## WHAT THE TASK ASKS
When you print the records, keep every line identical to the original.
── DATASET EXTRACT ──
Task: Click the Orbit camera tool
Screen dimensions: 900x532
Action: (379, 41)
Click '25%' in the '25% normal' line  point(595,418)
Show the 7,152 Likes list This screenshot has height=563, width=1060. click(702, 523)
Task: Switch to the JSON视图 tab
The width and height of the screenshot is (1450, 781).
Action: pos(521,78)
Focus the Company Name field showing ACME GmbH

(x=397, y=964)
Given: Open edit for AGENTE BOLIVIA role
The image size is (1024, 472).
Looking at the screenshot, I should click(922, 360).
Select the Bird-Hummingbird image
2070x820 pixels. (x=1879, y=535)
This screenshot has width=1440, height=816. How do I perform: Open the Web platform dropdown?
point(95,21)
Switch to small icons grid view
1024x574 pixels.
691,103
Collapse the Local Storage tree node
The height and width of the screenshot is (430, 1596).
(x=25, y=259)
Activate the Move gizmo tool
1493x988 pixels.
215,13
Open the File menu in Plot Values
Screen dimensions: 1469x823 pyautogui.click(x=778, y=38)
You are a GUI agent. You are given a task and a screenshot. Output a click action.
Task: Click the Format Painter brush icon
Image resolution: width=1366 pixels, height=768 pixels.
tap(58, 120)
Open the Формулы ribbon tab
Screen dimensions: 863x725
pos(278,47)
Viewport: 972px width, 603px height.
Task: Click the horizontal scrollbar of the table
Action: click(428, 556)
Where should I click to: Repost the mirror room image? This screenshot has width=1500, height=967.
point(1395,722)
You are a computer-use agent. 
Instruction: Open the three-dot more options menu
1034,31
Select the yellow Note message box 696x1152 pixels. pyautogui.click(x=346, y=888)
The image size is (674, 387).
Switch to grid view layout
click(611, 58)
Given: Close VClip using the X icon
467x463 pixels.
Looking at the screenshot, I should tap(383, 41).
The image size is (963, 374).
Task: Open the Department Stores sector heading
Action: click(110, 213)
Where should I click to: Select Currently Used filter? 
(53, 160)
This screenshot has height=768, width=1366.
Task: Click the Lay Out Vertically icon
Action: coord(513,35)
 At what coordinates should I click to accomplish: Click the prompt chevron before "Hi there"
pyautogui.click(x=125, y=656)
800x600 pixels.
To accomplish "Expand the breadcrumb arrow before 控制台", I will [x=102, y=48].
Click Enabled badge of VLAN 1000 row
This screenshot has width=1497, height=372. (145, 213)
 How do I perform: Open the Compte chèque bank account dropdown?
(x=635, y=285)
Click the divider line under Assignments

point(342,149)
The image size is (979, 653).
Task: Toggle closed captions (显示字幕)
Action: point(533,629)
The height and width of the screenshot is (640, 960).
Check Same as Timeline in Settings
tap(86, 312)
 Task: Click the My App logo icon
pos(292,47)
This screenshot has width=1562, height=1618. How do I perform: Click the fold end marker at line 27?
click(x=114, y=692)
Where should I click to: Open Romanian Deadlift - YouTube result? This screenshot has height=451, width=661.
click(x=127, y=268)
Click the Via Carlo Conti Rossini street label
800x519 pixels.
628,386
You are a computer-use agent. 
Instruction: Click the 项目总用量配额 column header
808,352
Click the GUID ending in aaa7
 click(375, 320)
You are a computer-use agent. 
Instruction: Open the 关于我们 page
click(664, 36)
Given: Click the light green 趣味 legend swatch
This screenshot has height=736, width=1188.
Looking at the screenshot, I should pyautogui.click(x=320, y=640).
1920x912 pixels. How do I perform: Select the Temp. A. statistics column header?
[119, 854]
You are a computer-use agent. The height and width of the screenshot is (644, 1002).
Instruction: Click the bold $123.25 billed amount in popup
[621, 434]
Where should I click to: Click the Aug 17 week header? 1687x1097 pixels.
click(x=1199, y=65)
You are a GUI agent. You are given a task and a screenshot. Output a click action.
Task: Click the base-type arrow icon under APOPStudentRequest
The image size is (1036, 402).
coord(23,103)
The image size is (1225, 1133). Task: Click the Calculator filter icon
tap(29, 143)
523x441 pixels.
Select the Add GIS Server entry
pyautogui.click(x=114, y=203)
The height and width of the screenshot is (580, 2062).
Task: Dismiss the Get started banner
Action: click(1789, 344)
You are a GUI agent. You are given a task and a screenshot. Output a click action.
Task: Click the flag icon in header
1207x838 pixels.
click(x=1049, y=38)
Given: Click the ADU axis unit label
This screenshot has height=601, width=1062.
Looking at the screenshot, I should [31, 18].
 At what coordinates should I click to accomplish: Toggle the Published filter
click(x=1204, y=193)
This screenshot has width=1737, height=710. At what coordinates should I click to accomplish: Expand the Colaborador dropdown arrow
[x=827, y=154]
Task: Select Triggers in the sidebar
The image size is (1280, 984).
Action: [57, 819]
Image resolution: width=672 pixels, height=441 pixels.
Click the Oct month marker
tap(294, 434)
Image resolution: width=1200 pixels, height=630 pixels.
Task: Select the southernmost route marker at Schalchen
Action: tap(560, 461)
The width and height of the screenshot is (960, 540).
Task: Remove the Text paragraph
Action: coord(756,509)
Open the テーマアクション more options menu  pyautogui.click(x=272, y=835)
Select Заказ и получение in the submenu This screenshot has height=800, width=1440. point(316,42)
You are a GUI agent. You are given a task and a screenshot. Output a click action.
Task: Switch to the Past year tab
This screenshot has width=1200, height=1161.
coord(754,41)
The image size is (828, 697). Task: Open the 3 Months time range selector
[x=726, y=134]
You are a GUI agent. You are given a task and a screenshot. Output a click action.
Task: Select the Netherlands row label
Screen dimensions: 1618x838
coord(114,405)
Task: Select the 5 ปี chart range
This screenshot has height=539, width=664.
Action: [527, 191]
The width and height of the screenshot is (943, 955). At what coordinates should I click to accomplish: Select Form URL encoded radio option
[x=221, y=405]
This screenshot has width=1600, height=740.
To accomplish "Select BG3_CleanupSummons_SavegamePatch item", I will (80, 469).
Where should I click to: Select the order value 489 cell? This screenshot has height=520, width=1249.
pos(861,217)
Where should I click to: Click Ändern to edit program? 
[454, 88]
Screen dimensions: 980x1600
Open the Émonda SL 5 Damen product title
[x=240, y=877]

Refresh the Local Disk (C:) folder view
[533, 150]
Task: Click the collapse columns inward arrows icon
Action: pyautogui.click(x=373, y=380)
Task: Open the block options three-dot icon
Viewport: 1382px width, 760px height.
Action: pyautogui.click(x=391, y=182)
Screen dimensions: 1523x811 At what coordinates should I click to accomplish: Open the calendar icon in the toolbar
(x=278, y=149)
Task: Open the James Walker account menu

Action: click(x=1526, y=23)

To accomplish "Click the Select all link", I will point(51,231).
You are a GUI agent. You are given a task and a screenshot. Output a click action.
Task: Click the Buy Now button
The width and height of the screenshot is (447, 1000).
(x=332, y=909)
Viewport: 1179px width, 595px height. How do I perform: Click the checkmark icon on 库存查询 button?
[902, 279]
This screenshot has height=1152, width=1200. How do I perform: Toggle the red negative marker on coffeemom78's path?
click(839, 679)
───
## RESPONSE AREA
Task: Click the Orbit camera tool
Screen dimensions: 900x532
Action: (379, 41)
Click '25%' in the '25% normal' line  point(595,418)
Show the 7,152 Likes list This screenshot has height=563, width=1060. click(702, 523)
Task: Switch to the JSON视图 tab
The width and height of the screenshot is (1450, 781).
Action: pos(521,78)
Focus the Company Name field showing ACME GmbH

(x=397, y=964)
Given: Open edit for AGENTE BOLIVIA role
The image size is (1024, 472).
Looking at the screenshot, I should click(922, 360).
Select the Bird-Hummingbird image
2070x820 pixels. (x=1879, y=535)
This screenshot has width=1440, height=816. How do I perform: Open the Web platform dropdown?
point(95,21)
Switch to small icons grid view
1024x574 pixels.
691,103
Collapse the Local Storage tree node
The height and width of the screenshot is (430, 1596).
(x=25, y=259)
Activate the Move gizmo tool
1493x988 pixels.
215,13
Open the File menu in Plot Values
Screen dimensions: 1469x823 pyautogui.click(x=778, y=38)
You are a GUI agent. You are given a task and a screenshot. Output a click action.
Task: Click the Format Painter brush icon
Image resolution: width=1366 pixels, height=768 pixels.
tap(58, 120)
Open the Формулы ribbon tab
Screen dimensions: 863x725
pos(278,47)
Viewport: 972px width, 603px height.
Task: Click the horizontal scrollbar of the table
Action: click(428, 556)
Where should I click to: Repost the mirror room image? This screenshot has width=1500, height=967.
point(1395,722)
You are a computer-use agent. 
Instruction: Open the three-dot more options menu
1034,31
Select the yellow Note message box 696x1152 pixels. pyautogui.click(x=346, y=888)
The image size is (674, 387).
Switch to grid view layout
click(611, 58)
Given: Close VClip using the X icon
467x463 pixels.
Looking at the screenshot, I should tap(383, 41).
The image size is (963, 374).
Task: Open the Department Stores sector heading
Action: click(110, 213)
Where should I click to: Select Currently Used filter? 
(53, 160)
This screenshot has height=768, width=1366.
Task: Click the Lay Out Vertically icon
Action: coord(513,35)
 At what coordinates should I click to accomplish: Click the prompt chevron before "Hi there"
pyautogui.click(x=125, y=656)
800x600 pixels.
To accomplish "Expand the breadcrumb arrow before 控制台", I will [x=102, y=48].
Click Enabled badge of VLAN 1000 row
This screenshot has width=1497, height=372. (145, 213)
 How do I perform: Open the Compte chèque bank account dropdown?
(x=635, y=285)
Click the divider line under Assignments

point(342,149)
The image size is (979, 653).
Task: Toggle closed captions (显示字幕)
Action: point(533,629)
The height and width of the screenshot is (640, 960).
Check Same as Timeline in Settings
tap(86, 312)
 Task: Click the My App logo icon
pos(292,47)
This screenshot has width=1562, height=1618. How do I perform: Click the fold end marker at line 27?
click(x=114, y=692)
Where should I click to: Open Romanian Deadlift - YouTube result? This screenshot has height=451, width=661.
click(x=127, y=268)
Click the Via Carlo Conti Rossini street label
800x519 pixels.
628,386
You are a computer-use agent. 
Instruction: Click the 项目总用量配额 column header
808,352
Click the GUID ending in aaa7
 click(375, 320)
You are a computer-use agent. 
Instruction: Open the 关于我们 page
click(664, 36)
Given: Click the light green 趣味 legend swatch
This screenshot has height=736, width=1188.
Looking at the screenshot, I should pyautogui.click(x=320, y=640).
1920x912 pixels. How do I perform: Select the Temp. A. statistics column header?
[119, 854]
You are a computer-use agent. The height and width of the screenshot is (644, 1002).
Instruction: Click the bold $123.25 billed amount in popup
[621, 434]
Where should I click to: Click the Aug 17 week header? 1687x1097 pixels.
click(x=1199, y=65)
You are a GUI agent. You are given a task and a screenshot. Output a click action.
Task: Click the base-type arrow icon under APOPStudentRequest
The image size is (1036, 402).
coord(23,103)
The image size is (1225, 1133). Task: Click the Calculator filter icon
tap(29, 143)
523x441 pixels.
Select the Add GIS Server entry
pyautogui.click(x=114, y=203)
The height and width of the screenshot is (580, 2062).
Task: Dismiss the Get started banner
Action: click(1789, 344)
You are a GUI agent. You are given a task and a screenshot. Output a click action.
Task: Click the flag icon in header
1207x838 pixels.
click(x=1049, y=38)
Given: Click the ADU axis unit label
This screenshot has height=601, width=1062.
Looking at the screenshot, I should [31, 18].
 At what coordinates should I click to accomplish: Toggle the Published filter
click(x=1204, y=193)
This screenshot has width=1737, height=710. At what coordinates should I click to accomplish: Expand the Colaborador dropdown arrow
[x=827, y=154]
Task: Select Triggers in the sidebar
The image size is (1280, 984).
Action: [57, 819]
Image resolution: width=672 pixels, height=441 pixels.
Click the Oct month marker
tap(294, 434)
Image resolution: width=1200 pixels, height=630 pixels.
Task: Select the southernmost route marker at Schalchen
Action: tap(560, 461)
The width and height of the screenshot is (960, 540).
Task: Remove the Text paragraph
Action: coord(756,509)
Open the テーマアクション more options menu  pyautogui.click(x=272, y=835)
Select Заказ и получение in the submenu This screenshot has height=800, width=1440. point(316,42)
You are a GUI agent. You are given a task and a screenshot. Output a click action.
Task: Switch to the Past year tab
This screenshot has width=1200, height=1161.
coord(754,41)
The image size is (828, 697). Task: Open the 3 Months time range selector
[x=726, y=134]
You are a GUI agent. You are given a task and a screenshot. Output a click action.
Task: Select the Netherlands row label
Screen dimensions: 1618x838
coord(114,405)
Task: Select the 5 ปี chart range
This screenshot has height=539, width=664.
Action: [527, 191]
The width and height of the screenshot is (943, 955). At what coordinates should I click to accomplish: Select Form URL encoded radio option
[x=221, y=405]
This screenshot has width=1600, height=740.
To accomplish "Select BG3_CleanupSummons_SavegamePatch item", I will (80, 469).
Where should I click to: Select the order value 489 cell? This screenshot has height=520, width=1249.
pos(861,217)
Where should I click to: Click Ändern to edit program? 
[454, 88]
Screen dimensions: 980x1600
Open the Émonda SL 5 Damen product title
[x=240, y=877]

Refresh the Local Disk (C:) folder view
[533, 150]
Task: Click the collapse columns inward arrows icon
Action: pyautogui.click(x=373, y=380)
Task: Open the block options three-dot icon
Viewport: 1382px width, 760px height.
Action: pyautogui.click(x=391, y=182)
Screen dimensions: 1523x811 At what coordinates should I click to accomplish: Open the calendar icon in the toolbar
(x=278, y=149)
Task: Open the James Walker account menu

Action: click(x=1526, y=23)

To accomplish "Click the Select all link", I will point(51,231).
You are a GUI agent. You are given a task and a screenshot. Output a click action.
Task: Click the Buy Now button
The width and height of the screenshot is (447, 1000).
(x=332, y=909)
Viewport: 1179px width, 595px height. How do I perform: Click the checkmark icon on 库存查询 button?
[902, 279]
This screenshot has height=1152, width=1200. How do I perform: Toggle the red negative marker on coffeemom78's path?
click(839, 679)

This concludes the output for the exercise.